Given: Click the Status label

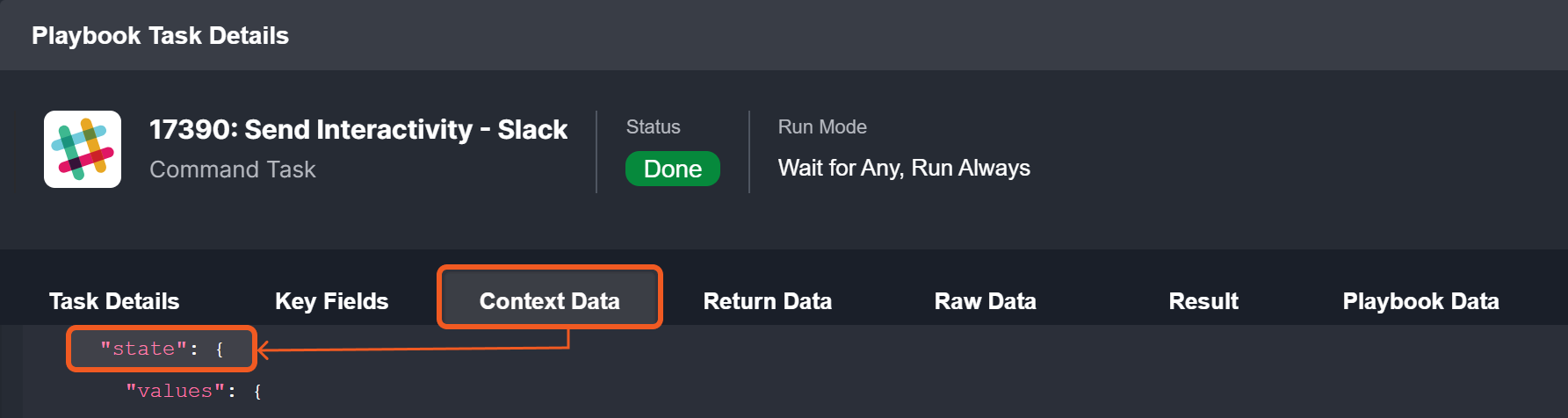Looking at the screenshot, I should 653,127.
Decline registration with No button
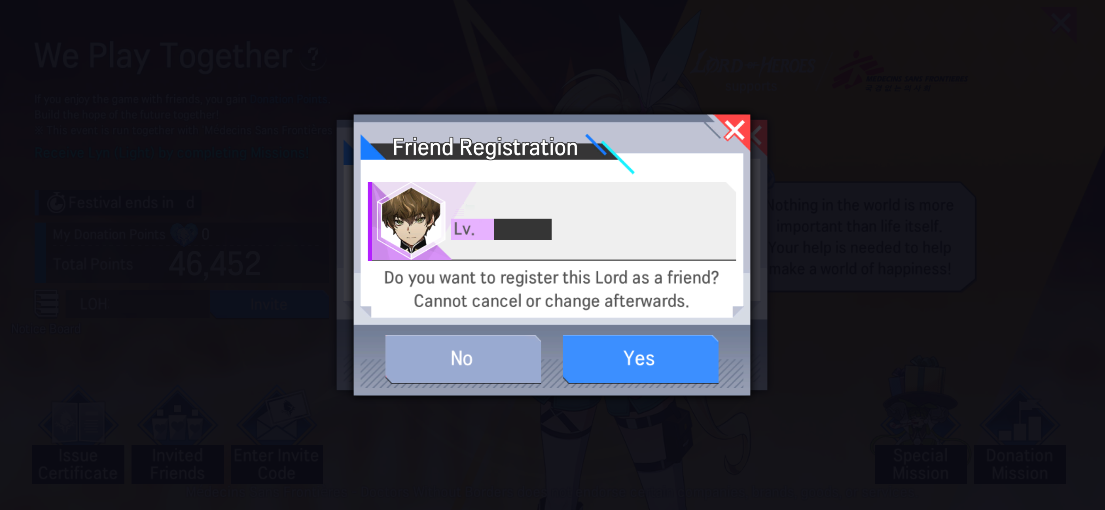1105x510 pixels. (x=462, y=359)
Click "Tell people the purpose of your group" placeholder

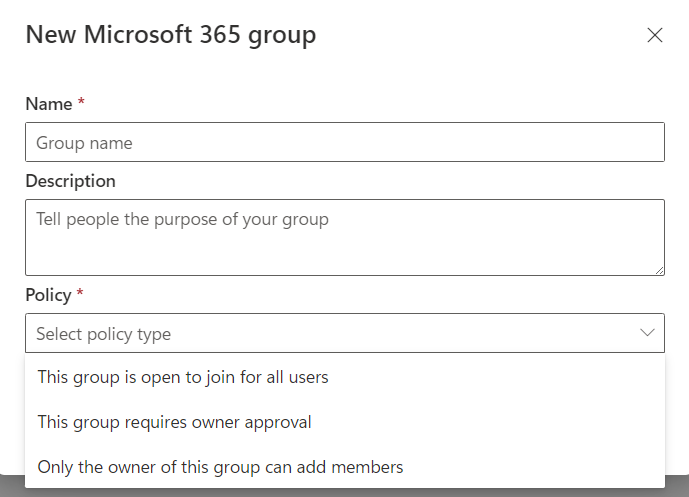point(182,218)
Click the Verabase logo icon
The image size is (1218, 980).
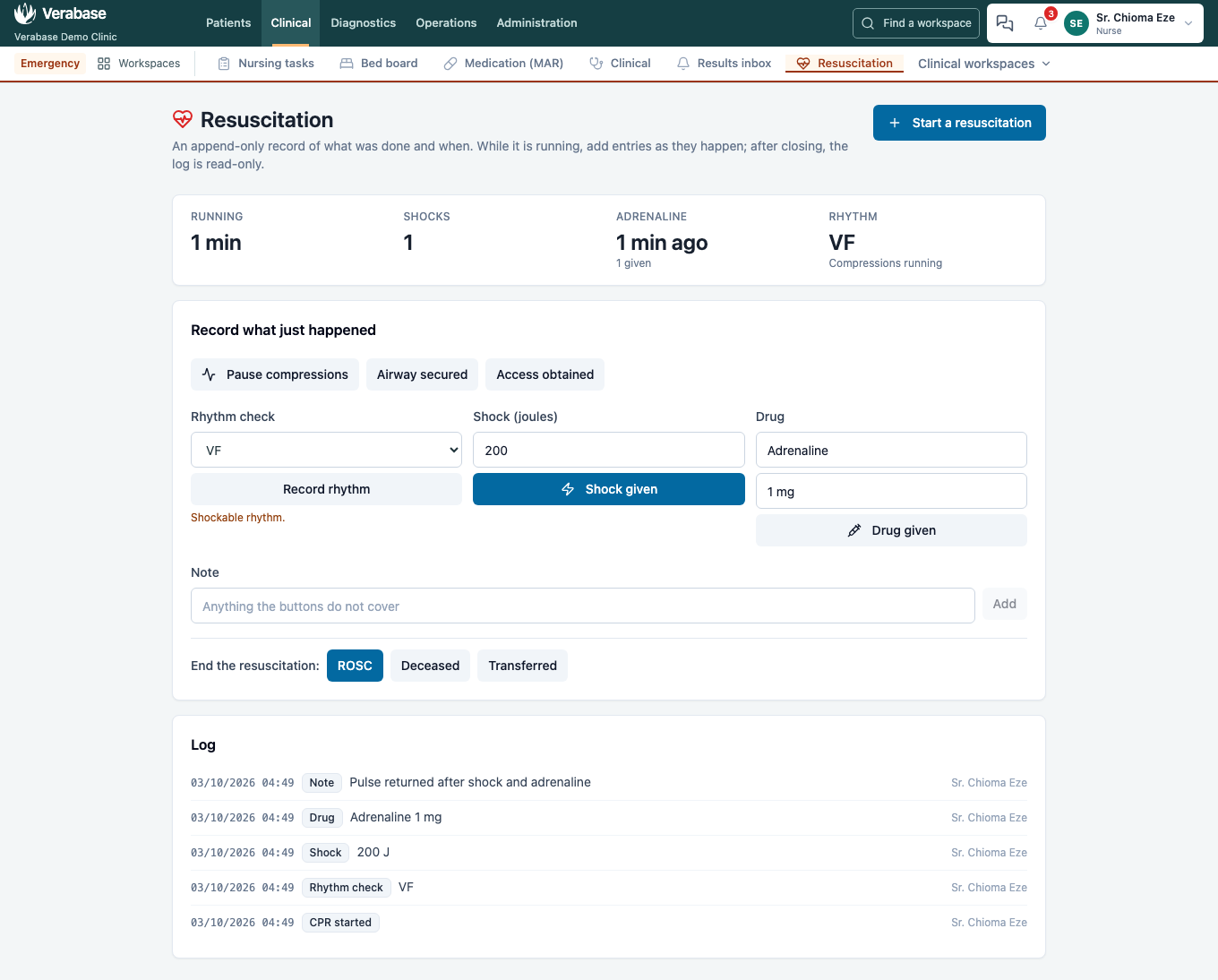point(25,13)
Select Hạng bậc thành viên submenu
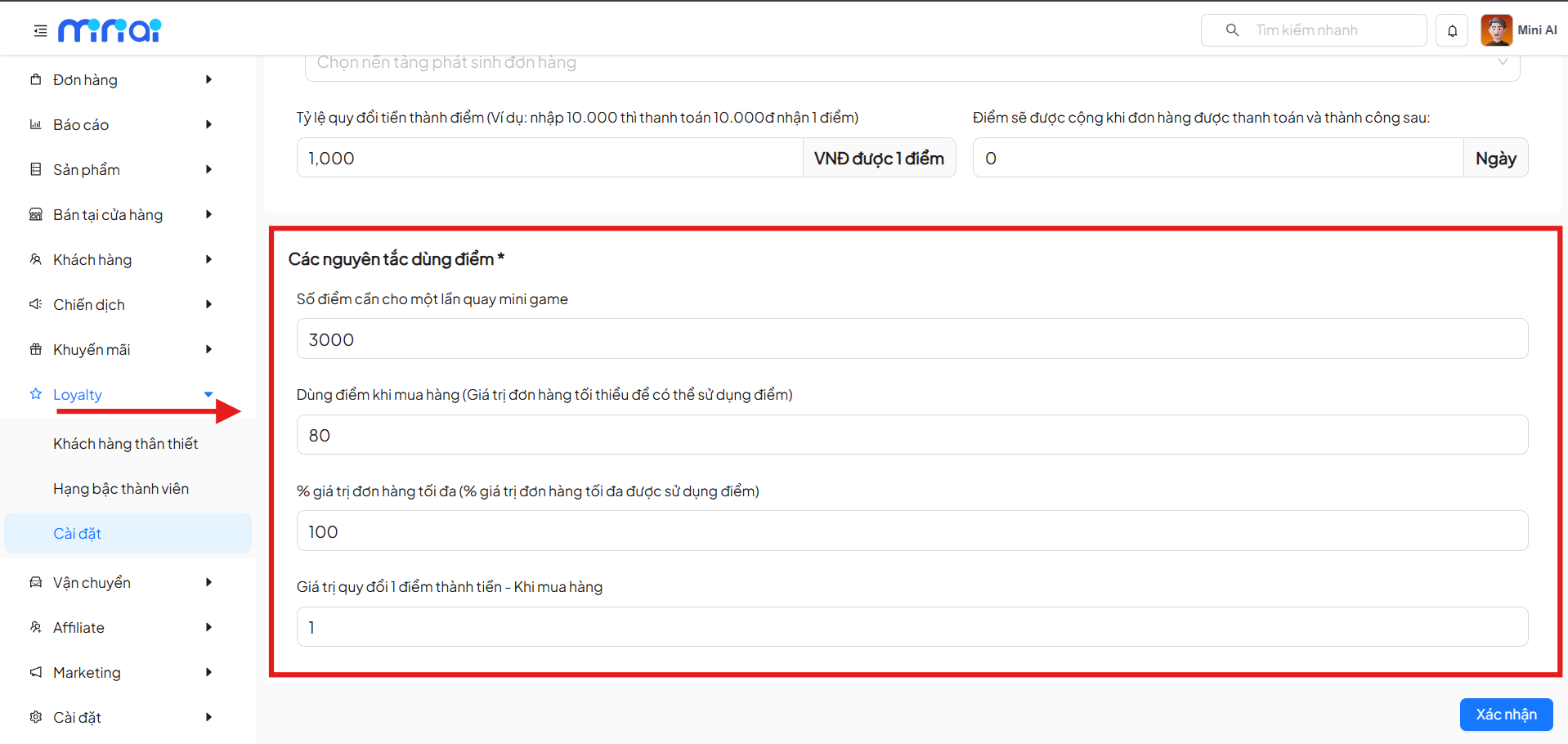 coord(121,488)
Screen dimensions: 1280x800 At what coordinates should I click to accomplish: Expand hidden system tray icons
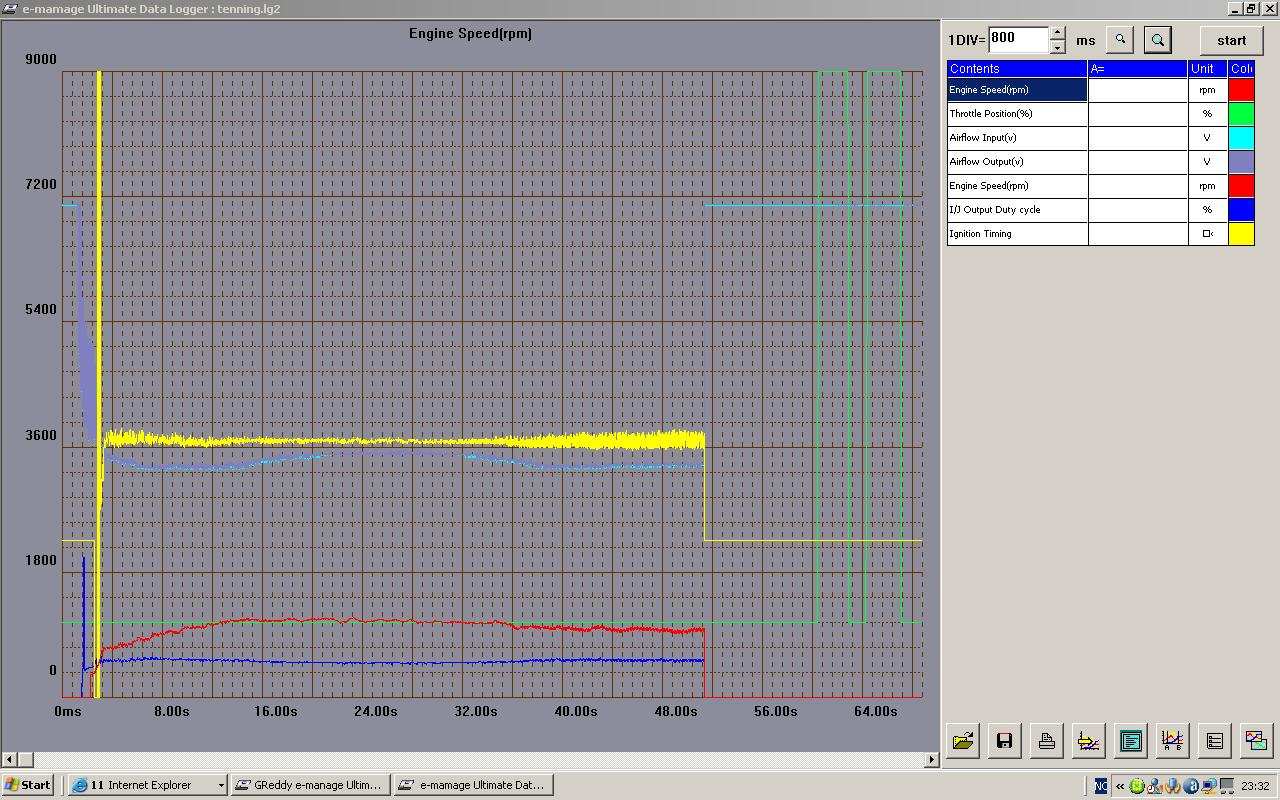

Task item
Repeat the entries above exactly and skip the images.

Response below
Given: Click the Status label

Looking at the screenshot, I should 653,127.
Decline registration with No button
1105x510 pixels. (x=462, y=359)
Click "Tell people the purpose of your group" placeholder

point(182,218)
Click the Verabase logo icon
The image size is (1218, 980).
point(25,13)
Select Hạng bậc thành viên submenu
 coord(121,488)
Screen dimensions: 1280x800 At what coordinates should I click to accomplish: Expand hidden system tray icons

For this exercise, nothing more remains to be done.